WHAT THE TASK REQUIRES >>
Retype every line of the entries below exactly as it appears.

* Start INPUT *

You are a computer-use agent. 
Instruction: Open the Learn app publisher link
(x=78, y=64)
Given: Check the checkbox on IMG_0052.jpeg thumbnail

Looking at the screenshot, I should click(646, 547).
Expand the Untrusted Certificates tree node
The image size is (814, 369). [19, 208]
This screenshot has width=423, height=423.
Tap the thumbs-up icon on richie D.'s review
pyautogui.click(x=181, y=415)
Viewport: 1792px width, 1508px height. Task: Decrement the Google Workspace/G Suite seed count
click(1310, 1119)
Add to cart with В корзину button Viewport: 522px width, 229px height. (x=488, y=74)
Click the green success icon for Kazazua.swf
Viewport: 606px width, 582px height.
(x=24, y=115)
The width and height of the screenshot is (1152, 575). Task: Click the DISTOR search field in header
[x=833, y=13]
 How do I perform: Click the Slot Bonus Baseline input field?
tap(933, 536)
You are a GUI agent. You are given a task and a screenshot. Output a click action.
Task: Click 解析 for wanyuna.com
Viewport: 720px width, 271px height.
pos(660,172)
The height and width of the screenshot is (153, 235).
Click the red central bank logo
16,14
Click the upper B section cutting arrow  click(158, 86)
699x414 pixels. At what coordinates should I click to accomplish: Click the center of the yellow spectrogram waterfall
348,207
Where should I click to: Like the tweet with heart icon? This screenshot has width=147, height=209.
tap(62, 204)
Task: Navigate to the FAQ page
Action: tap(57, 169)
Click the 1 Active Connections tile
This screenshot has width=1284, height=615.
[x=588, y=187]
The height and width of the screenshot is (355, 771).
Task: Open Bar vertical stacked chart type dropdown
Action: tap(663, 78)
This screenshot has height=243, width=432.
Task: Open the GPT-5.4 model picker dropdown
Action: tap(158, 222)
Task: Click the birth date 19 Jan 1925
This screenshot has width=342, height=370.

* End INPUT *

SOLUTION TO THIS EXERCISE >>
You are a computer-use agent. 
Instruction: Open the Learn app publisher link
(x=78, y=64)
Given: Check the checkbox on IMG_0052.jpeg thumbnail

Looking at the screenshot, I should click(646, 547).
Expand the Untrusted Certificates tree node
The image size is (814, 369). [19, 208]
This screenshot has width=423, height=423.
Tap the thumbs-up icon on richie D.'s review
pyautogui.click(x=181, y=415)
Viewport: 1792px width, 1508px height. Task: Decrement the Google Workspace/G Suite seed count
click(1310, 1119)
Add to cart with В корзину button Viewport: 522px width, 229px height. (x=488, y=74)
Click the green success icon for Kazazua.swf
Viewport: 606px width, 582px height.
(x=24, y=115)
The width and height of the screenshot is (1152, 575). Task: Click the DISTOR search field in header
[x=833, y=13]
 How do I perform: Click the Slot Bonus Baseline input field?
tap(933, 536)
You are a GUI agent. You are given a task and a screenshot. Output a click action.
Task: Click 解析 for wanyuna.com
Viewport: 720px width, 271px height.
pos(660,172)
The height and width of the screenshot is (153, 235).
Click the red central bank logo
16,14
Click the upper B section cutting arrow  click(158, 86)
699x414 pixels. At what coordinates should I click to accomplish: Click the center of the yellow spectrogram waterfall
348,207
Where should I click to: Like the tweet with heart icon? This screenshot has width=147, height=209.
tap(62, 204)
Task: Navigate to the FAQ page
Action: tap(57, 169)
Click the 1 Active Connections tile
This screenshot has width=1284, height=615.
[x=588, y=187]
The height and width of the screenshot is (355, 771).
Task: Open Bar vertical stacked chart type dropdown
Action: tap(663, 78)
This screenshot has height=243, width=432.
Task: Open the GPT-5.4 model picker dropdown
Action: tap(158, 222)
Task: Click the birth date 19 Jan 1925
This screenshot has width=342, height=370.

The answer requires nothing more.